Of course, that changed today.  Maya was running around ahead of us, we were chattering away, and all of us were following an old forest service road.  Suddenly, Maya heard something in the bushes and let out a giant alarm growl.  Then she stopped, turned around, and ran to us.

This is a behavior chain I've worked hard to teach Maya, and I think it's pretty successful.  Alert, bark/growl once, then run to me.  I would like even better for her to simply be less alarmed, but that's taking longer to teach.  If I teach her that alarm barking is always followed by running to me, then at least I control the situation from there.  Which is why I have the only dog in the neighborhood who will bark at passing dogs just once, and then run inside the house to calm down.

The source of the growl-inducing scary noise was a jogger with two off-leash dogs.  I was pretty startled to see her too.  One of her dogs promptly ran at us, screaming and barking and showing its teeth.  The jogger yelled at it to come back, which it ignored, but then it got nervous about us and ran back to her after all.  Only, I guess she either wasn't carrying leashes or didn't bother to put them on.  So both of her dogs, even the barking and growling one, stayed off-leash as she ran toward us.

This was weird to me.  We moved off the trail, concentrated on rewarding Maya for appropriate behaviors, and waited.  As the jogger ran past, she said, "Oh, don't worry, he's very friendly.  Just likes to bark!"  Meanwhile, her dog kept showing his very friendly teeth and barking his very friendly head off.  It was never particularly worrying -- her dog kept his distance, and was clearly intimidated enough not to approach us -- but was something of a contrast in management choices.

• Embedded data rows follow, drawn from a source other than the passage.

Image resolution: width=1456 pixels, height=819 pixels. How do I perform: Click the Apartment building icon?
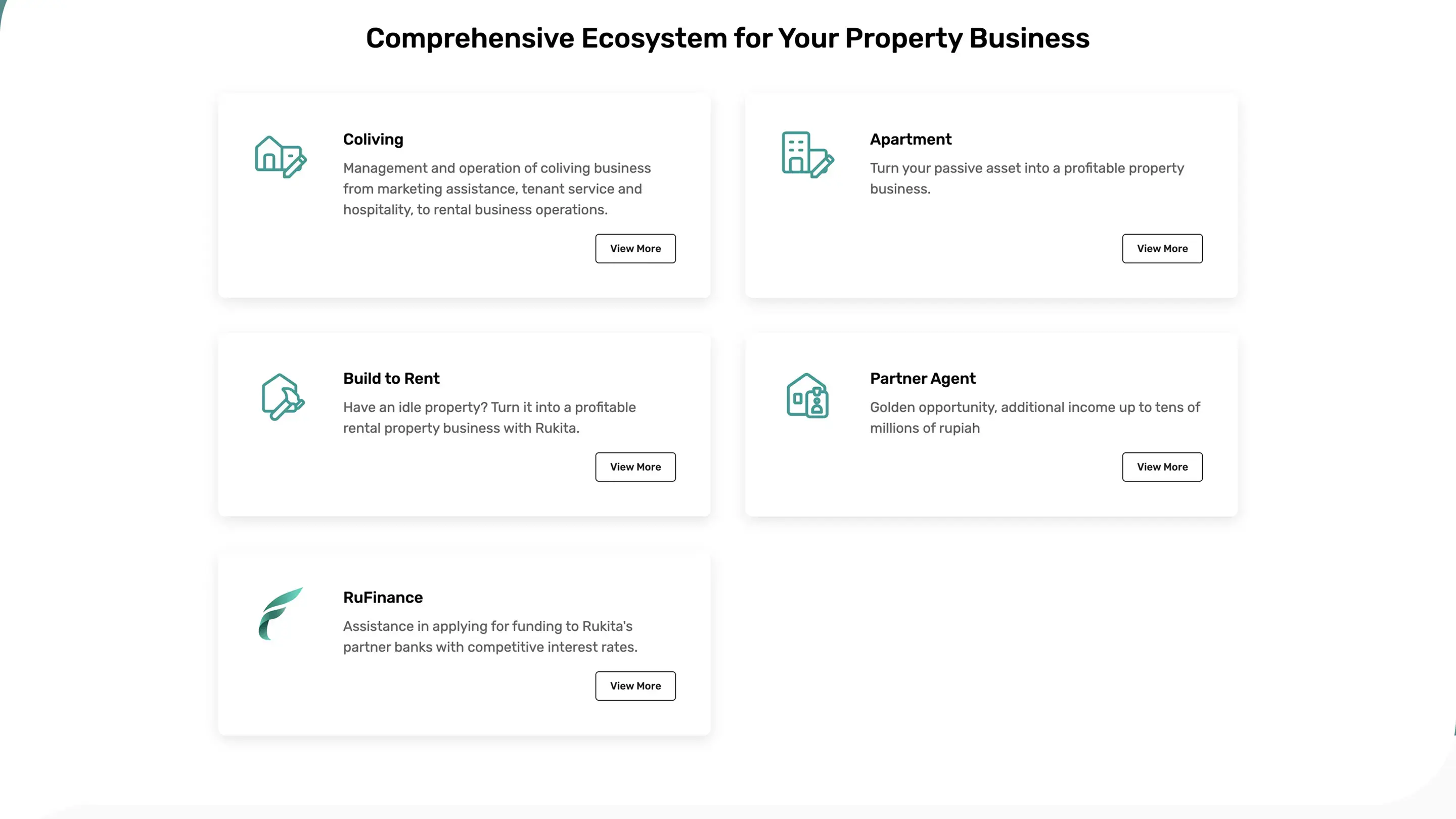[807, 155]
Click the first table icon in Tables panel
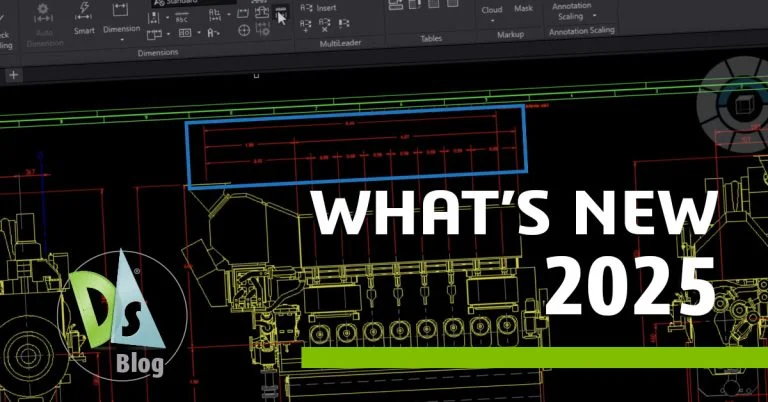The height and width of the screenshot is (402, 768). point(396,5)
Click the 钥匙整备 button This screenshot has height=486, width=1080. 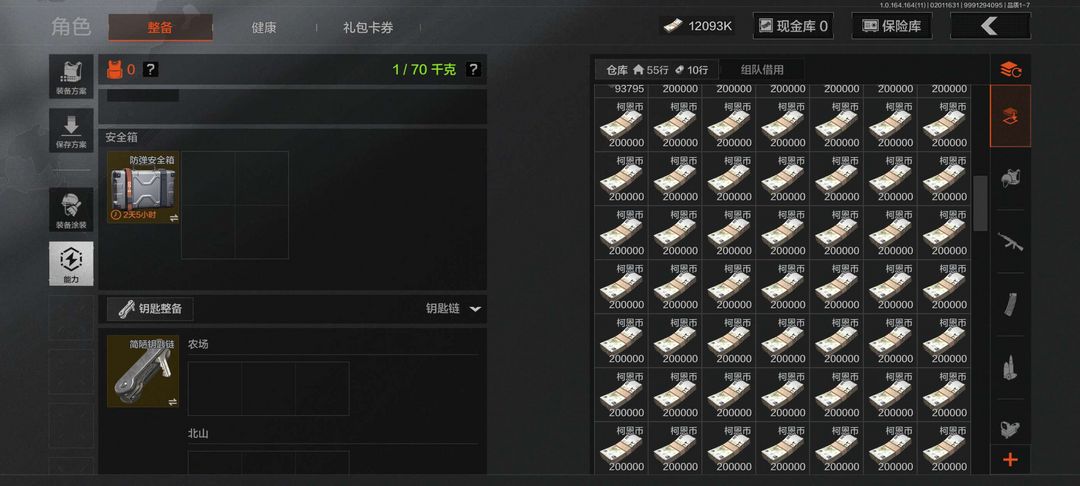coord(150,309)
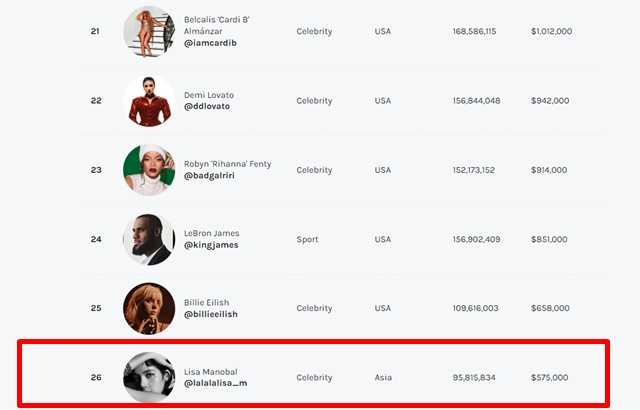Select the LeBron James name text

pos(212,233)
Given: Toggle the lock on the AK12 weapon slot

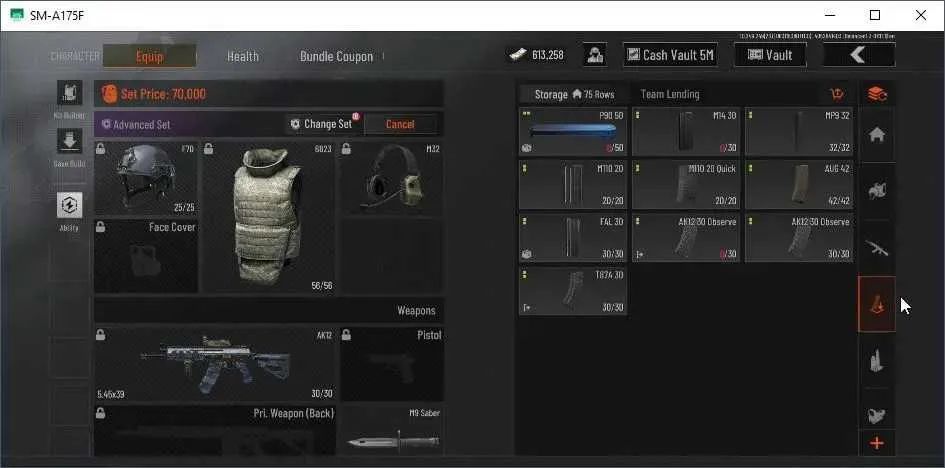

The thing is, Maya is not a very friendly dog.  She is reactive, sometimes aggressive, and emotionally volatile.  This makes her potentially dangerous, and we treat her that way.  Consequently, she never gets to chase people or otherwise bother them on trails.  "He's really very friendly" dogs get to chase us and bother us all the time, and frequently do. 

Oh well, it mostly serves to create good training opportunities for Maya, who spent the entire episode staring incredulously at the barking dog and whining softly.  Not entirely calm, but responsive and relaxed enough to keep her cool.  She is a good dog.